**TEXTAUSSCHNITT:**
# Spannungswandler 9VDC auf 24VDC



## Pockebrd (13 November 2010)

Hallo,
ich hatt mal ein Testgerät das mit einer 9V Batterie betrieben wurde.
Ausgangsseitig hatte das Gerät ca. 20 - 30V.

Würde gern wissen was da für ein Spannungswandler drin ist und ob ich so etws auf einfache Bauweise nachbauen kann. Benötige 24VDC / ca. 150mA am Ausgang, betrieben an 9V Batterie.

Gruß Markus


----------



## Paule (13 November 2010)

Hi Pockebrd,

wie wäre es wenn Du zwei 9V Batterien in Reihe hängst, dann hast Du schon mal 18V.
Und wenn Du da nur eine Lichtschranke oder so etwas dranhängen willst, sollte das ausreichen.


----------



## Pockebrd (13 November 2010)

**AUFGABEN:**
**a)** Beantworte zum Forumsthread über den Spannungswandler diese Fragen:
(i) Welche Spannung lag laut dem ersten Beitrag am Ausgang des Testgeräts an?
(ii) Welchen Strom soll der gesuchte Wandler am Ausgang liefern?
(iii) Welche Spannung erhält man laut Paule, wenn man zwei 9V-Batterien in Reihe schaltet?
**b)** Zitiere aus dem Forumsthread über den Spannungswandler den Abschnitt, der bei "Würde gern wissen" beginnt und bei "Paule (13 November 2010)" endet.

**DATENAUSZUG:**
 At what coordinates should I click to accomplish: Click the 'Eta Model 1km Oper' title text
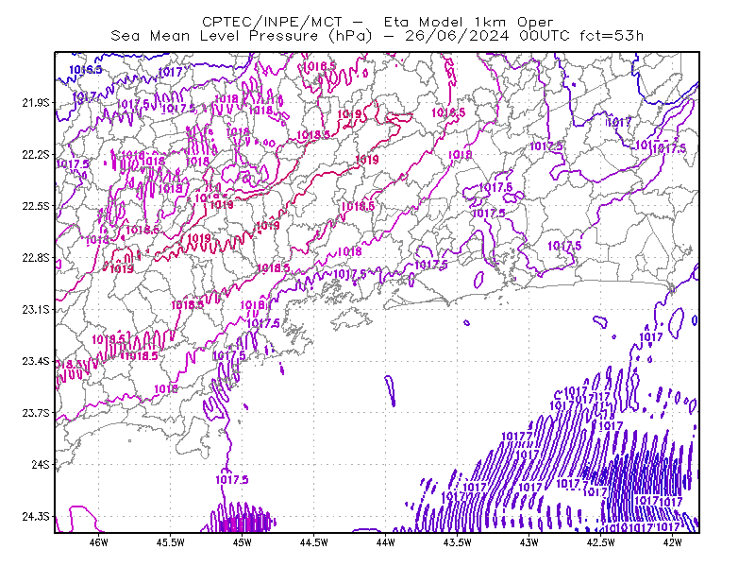click(468, 22)
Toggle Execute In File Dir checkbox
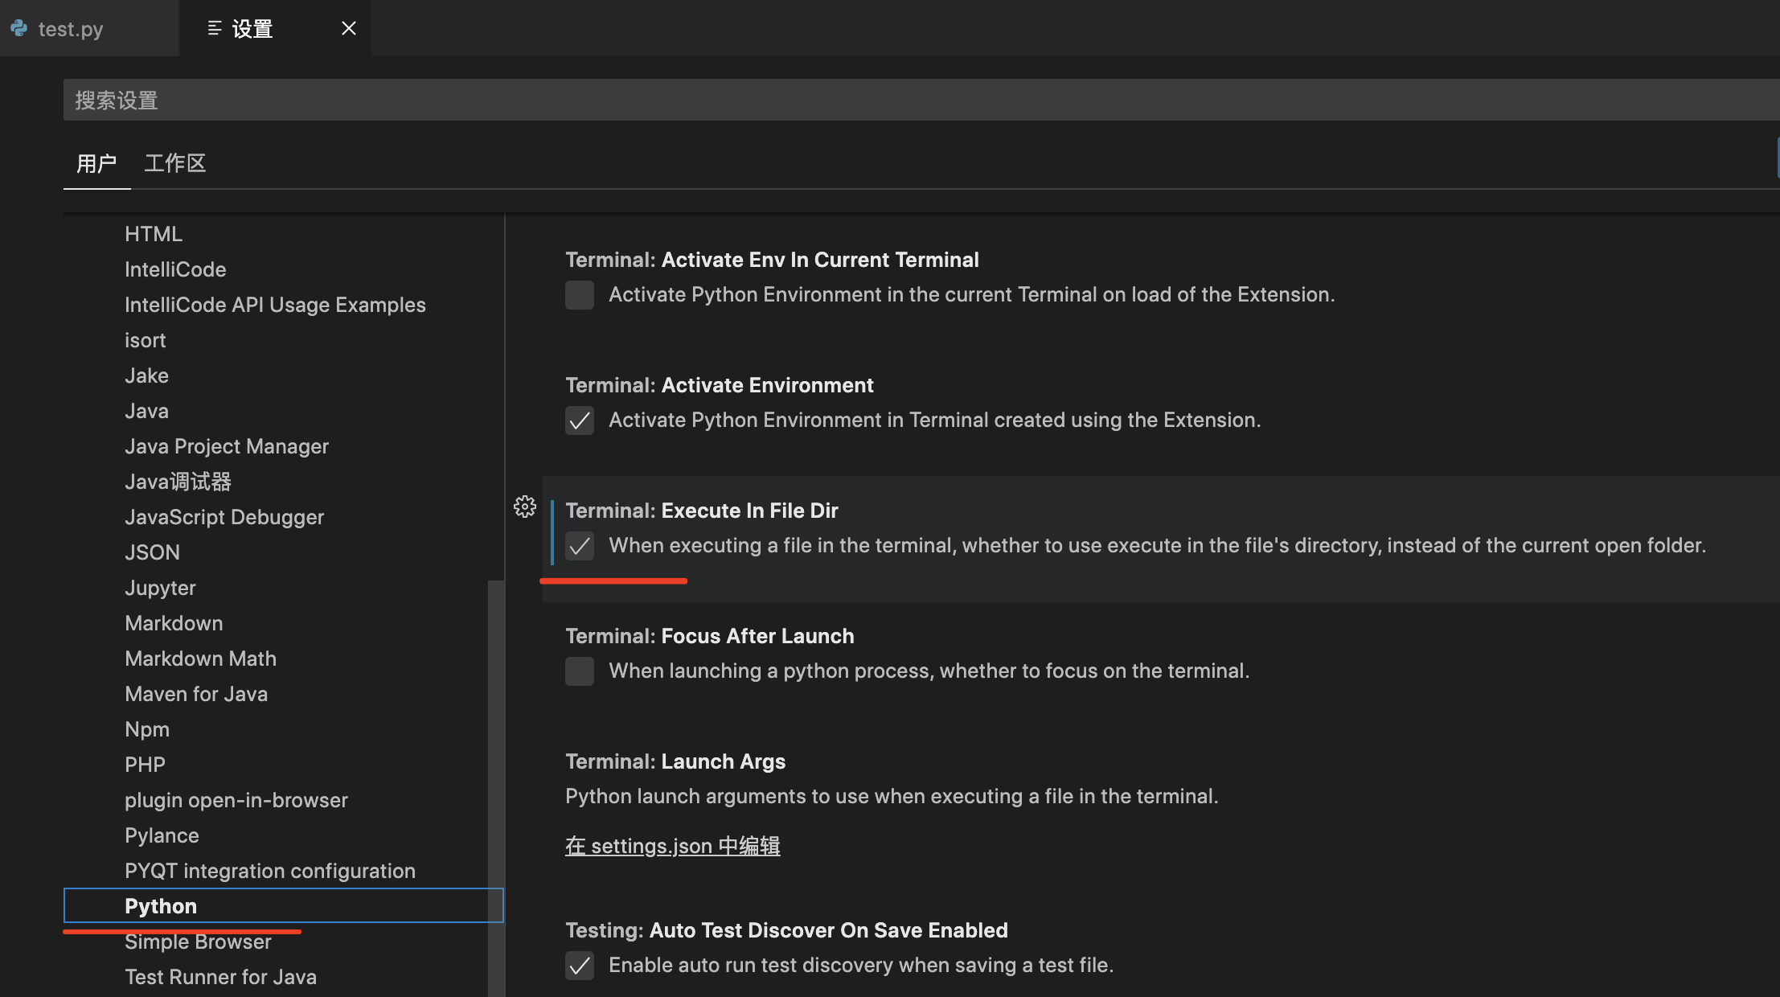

**LÖSUNGEN:**
**a)**
(i) Ca. 20 - 30V.
(ii) Ca. 150mA.
(iii) 18V.

**b)**
Würde gern wissen was da für ein Spannungswandler drin ist und ob ich so etws auf einfache Bauweise nachbauen kann. Benötige 24VDC / ca. 150mA am Ausgang, betrieben an 9V Batterie.

Gruß Markus


----------



## Paule (13 November 2010)